(Data extracted from a collection)
====================

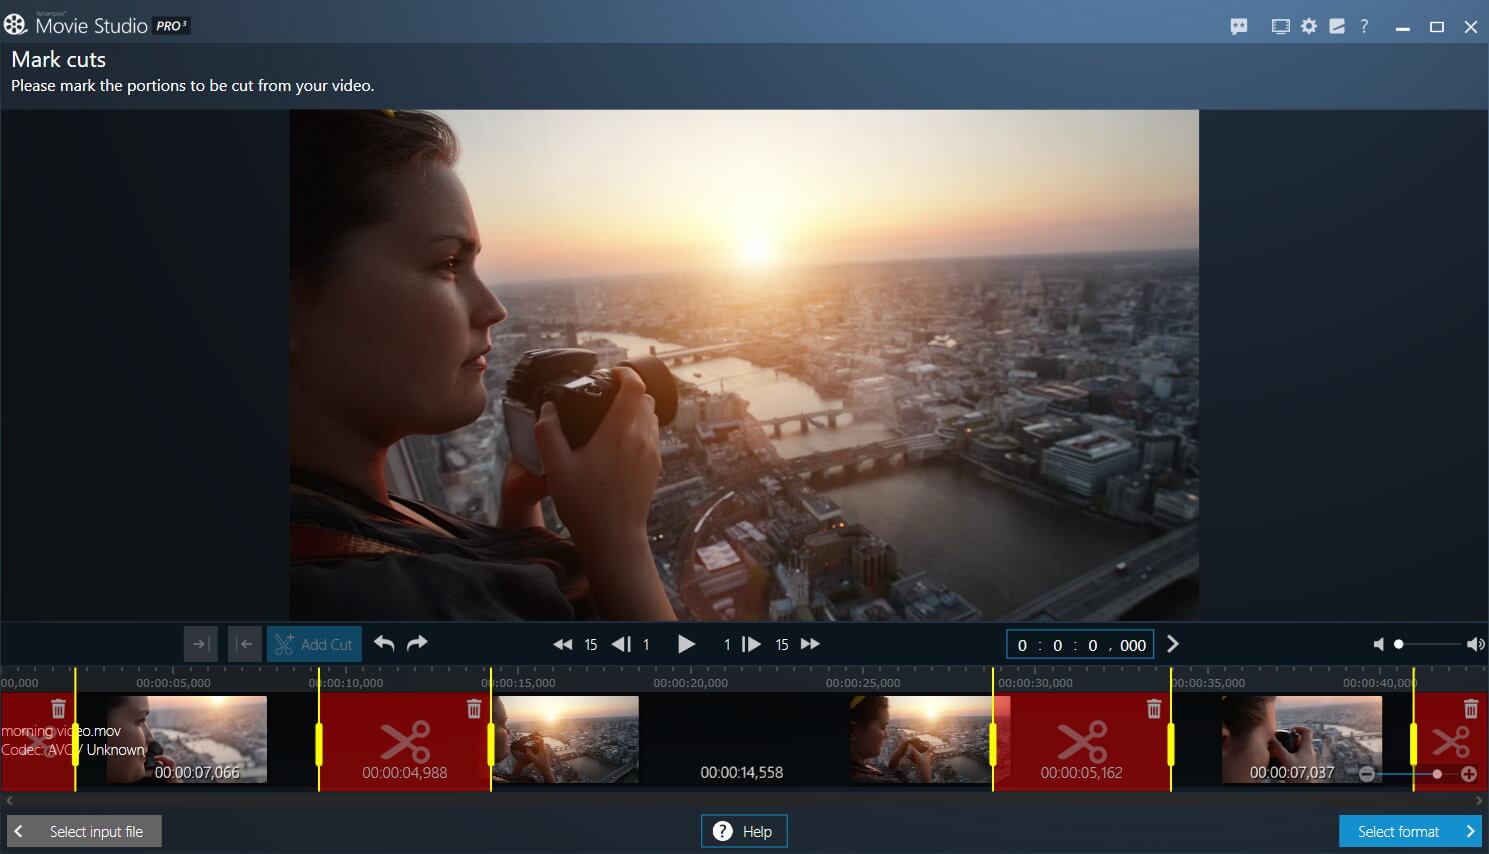Play the video preview
Viewport: 1489px width, 854px height.
686,644
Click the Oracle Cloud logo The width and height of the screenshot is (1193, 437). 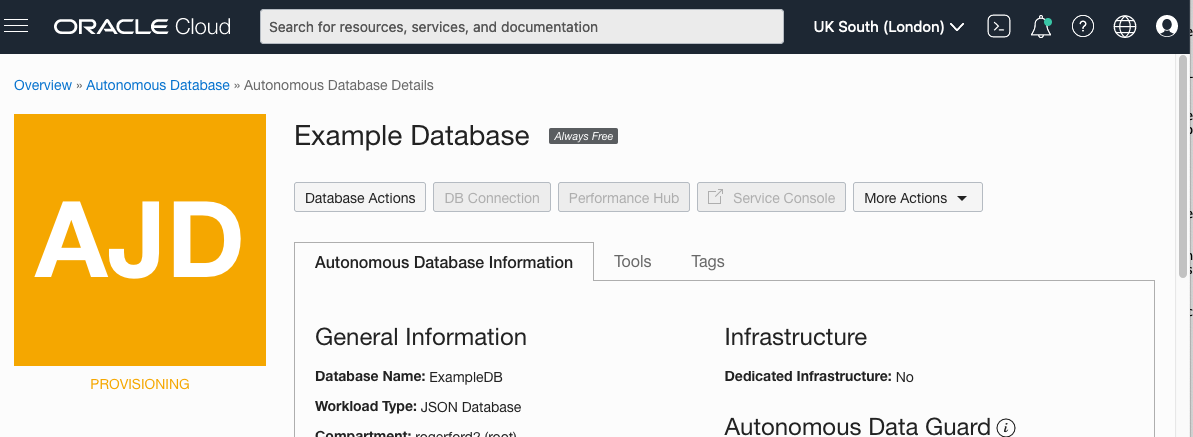[x=142, y=27]
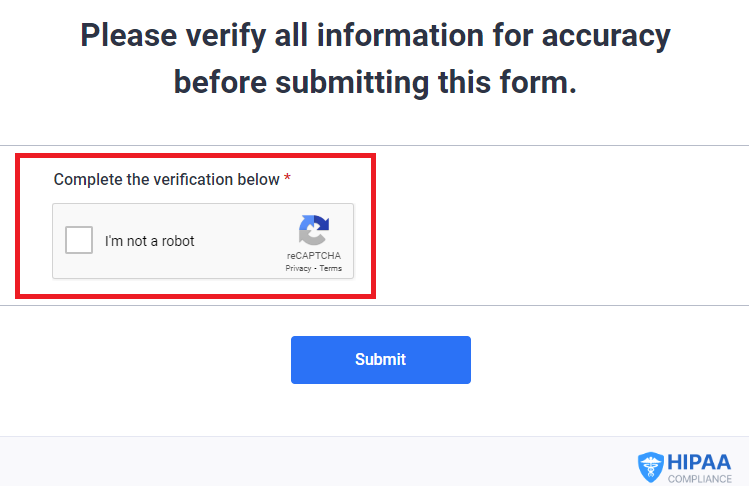Click the gray footer bar beside HIPAA badge
The width and height of the screenshot is (752, 486).
tap(317, 462)
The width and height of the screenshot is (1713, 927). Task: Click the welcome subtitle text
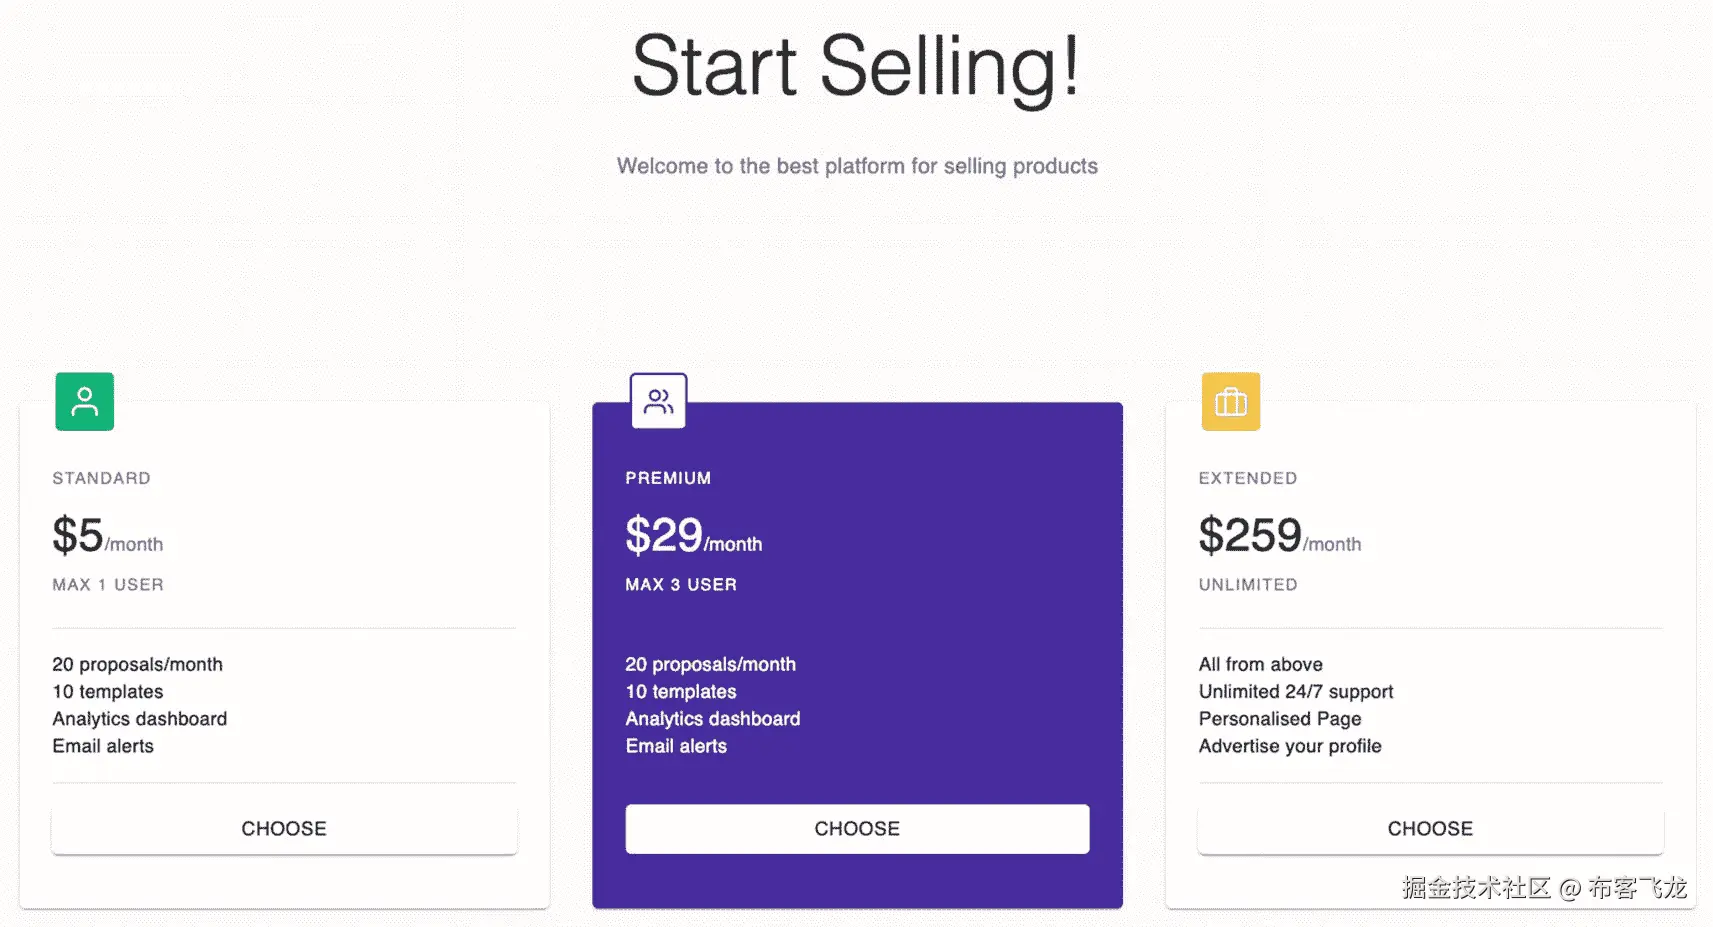[857, 166]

====================

- _Task details_
What must be output is the exact run of lines from the one holding "The width and height of the screenshot is (1713, 927)." through the end of the entries above, both ends included, minus the pictures.

- _Answer to this problem_
The width and height of the screenshot is (1713, 927). Task: Click the welcome subtitle text
[857, 166]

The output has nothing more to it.